TASK INSTRUCTIONS: Take the entries below and print only the lines from the one with "Favorite the B-G473E-ZEST1S board" through the one with "Instruction: Click the", exactly as they stand, both ends included.

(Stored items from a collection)
++++++++++

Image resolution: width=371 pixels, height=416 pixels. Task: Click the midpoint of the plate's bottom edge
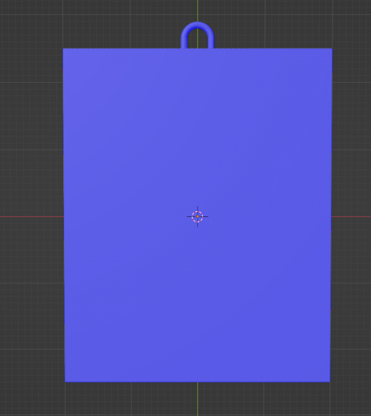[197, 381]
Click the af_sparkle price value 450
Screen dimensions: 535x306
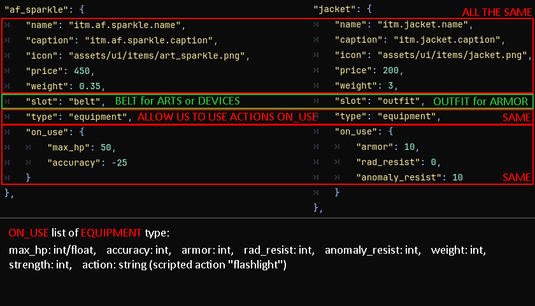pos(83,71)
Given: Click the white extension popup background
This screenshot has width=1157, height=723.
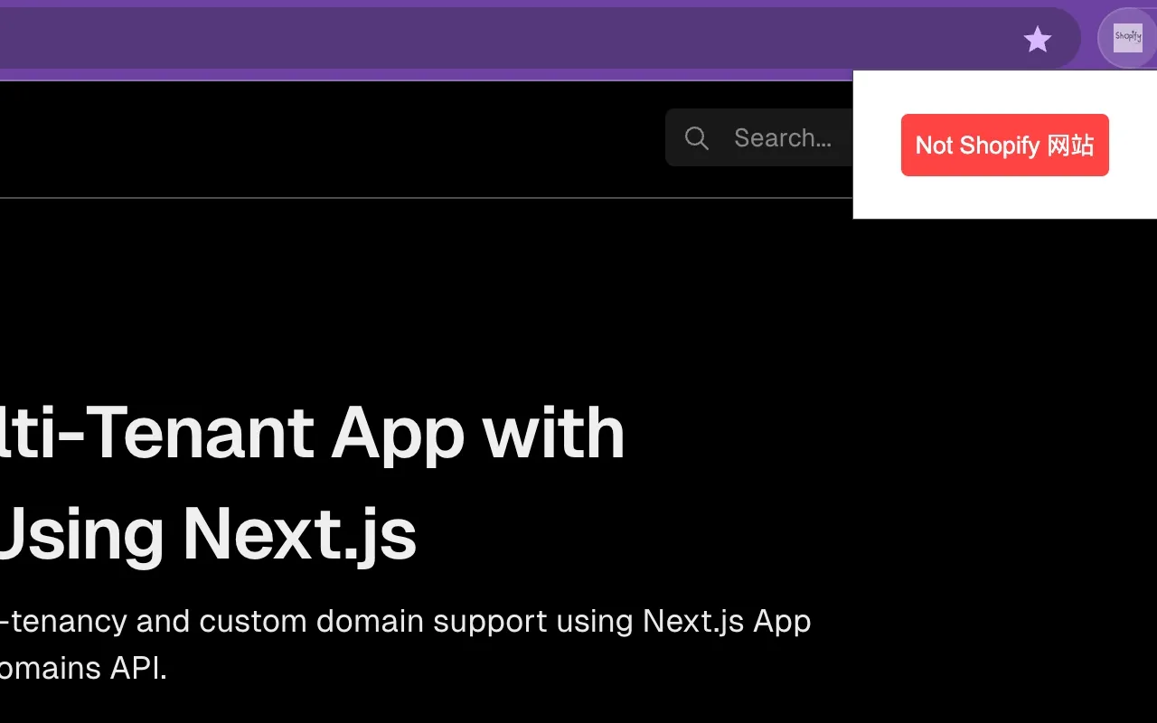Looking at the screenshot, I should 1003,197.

++++++++++

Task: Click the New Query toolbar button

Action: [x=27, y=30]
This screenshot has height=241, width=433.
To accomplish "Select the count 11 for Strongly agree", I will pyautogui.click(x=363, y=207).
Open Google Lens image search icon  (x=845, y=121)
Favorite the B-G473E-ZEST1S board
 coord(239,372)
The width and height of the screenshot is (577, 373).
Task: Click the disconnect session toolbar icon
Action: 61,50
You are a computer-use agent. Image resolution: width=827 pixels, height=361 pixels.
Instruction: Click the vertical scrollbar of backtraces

++++++++++

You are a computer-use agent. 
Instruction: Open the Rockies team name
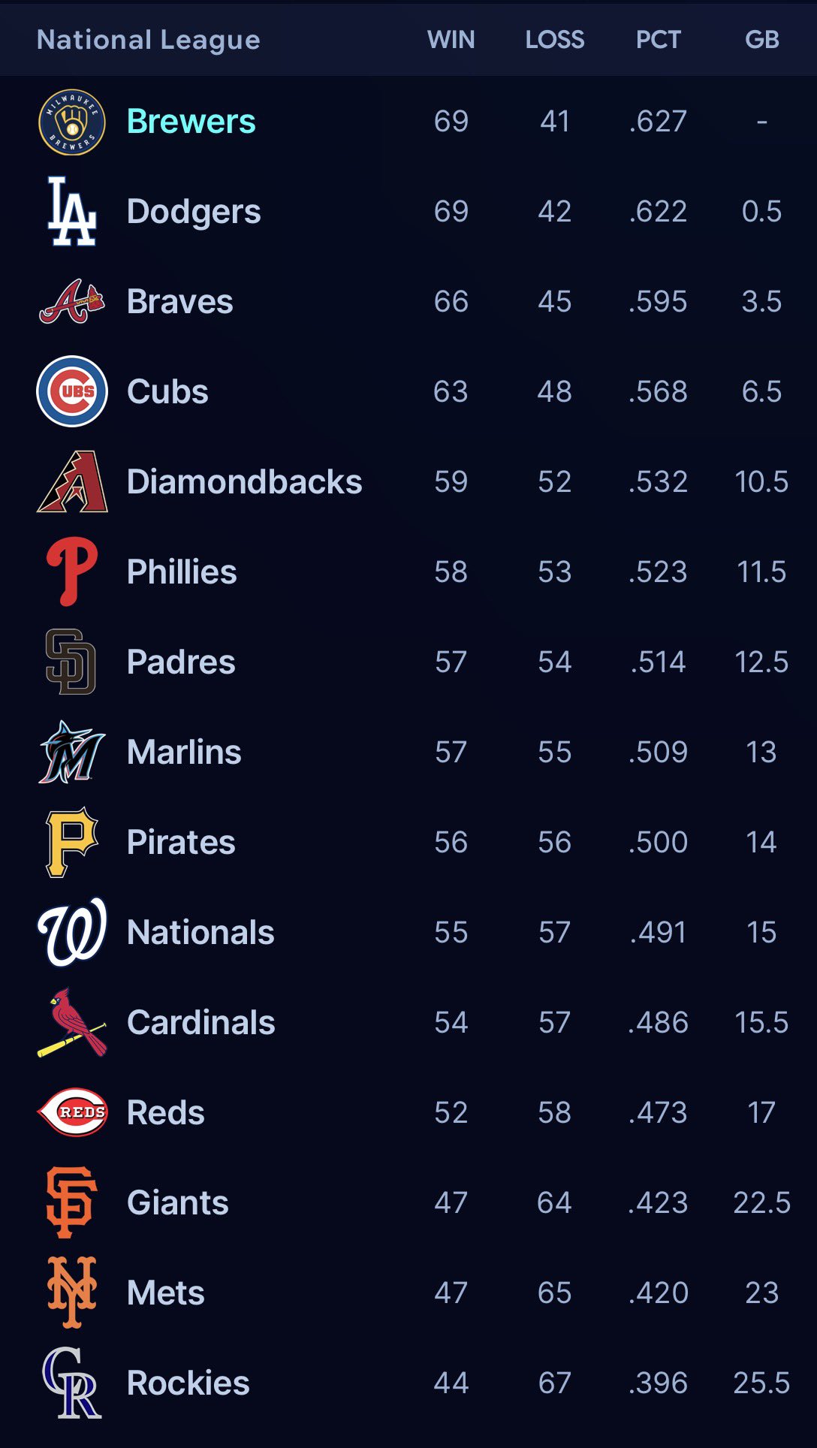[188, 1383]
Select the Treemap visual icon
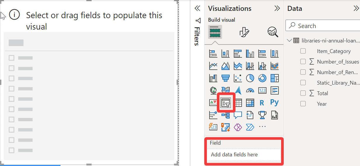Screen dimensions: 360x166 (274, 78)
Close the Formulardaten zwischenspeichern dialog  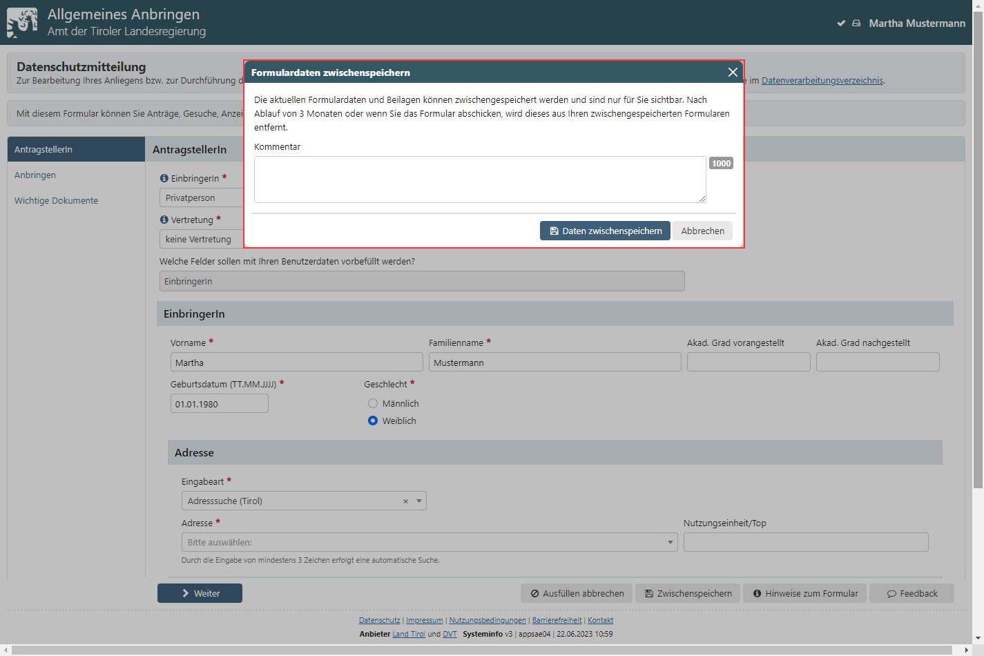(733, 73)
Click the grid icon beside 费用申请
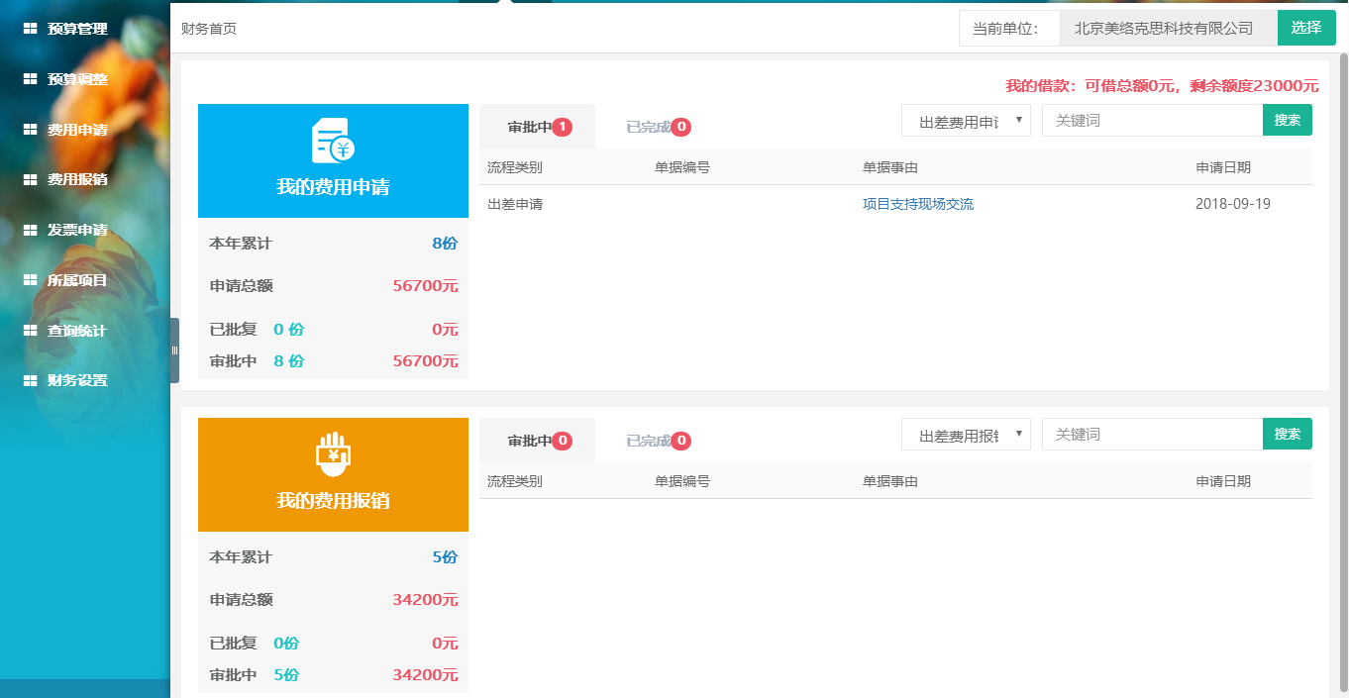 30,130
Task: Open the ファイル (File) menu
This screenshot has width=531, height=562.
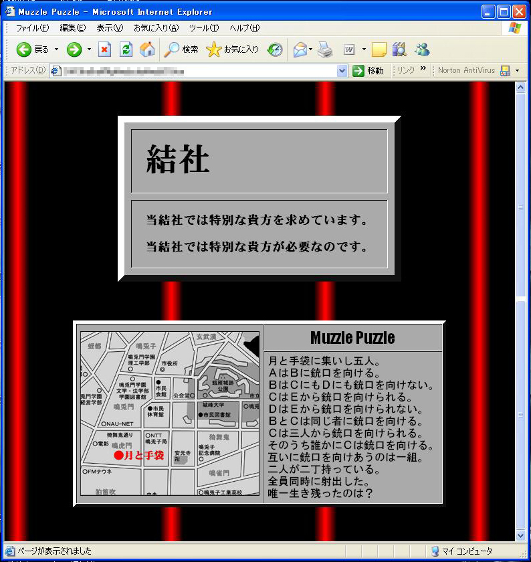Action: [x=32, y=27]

++++++++++

EXERCISE ANSWER:
Favorite the B-G473E-ZEST1S board
 coord(239,372)
The width and height of the screenshot is (577, 373).
Task: Click the disconnect session toolbar icon
Action: 61,50
You are a computer-use agent. Image resolution: width=827 pixels, height=361 pixels.
Instruction: Click the vertical scrollbar of backtraces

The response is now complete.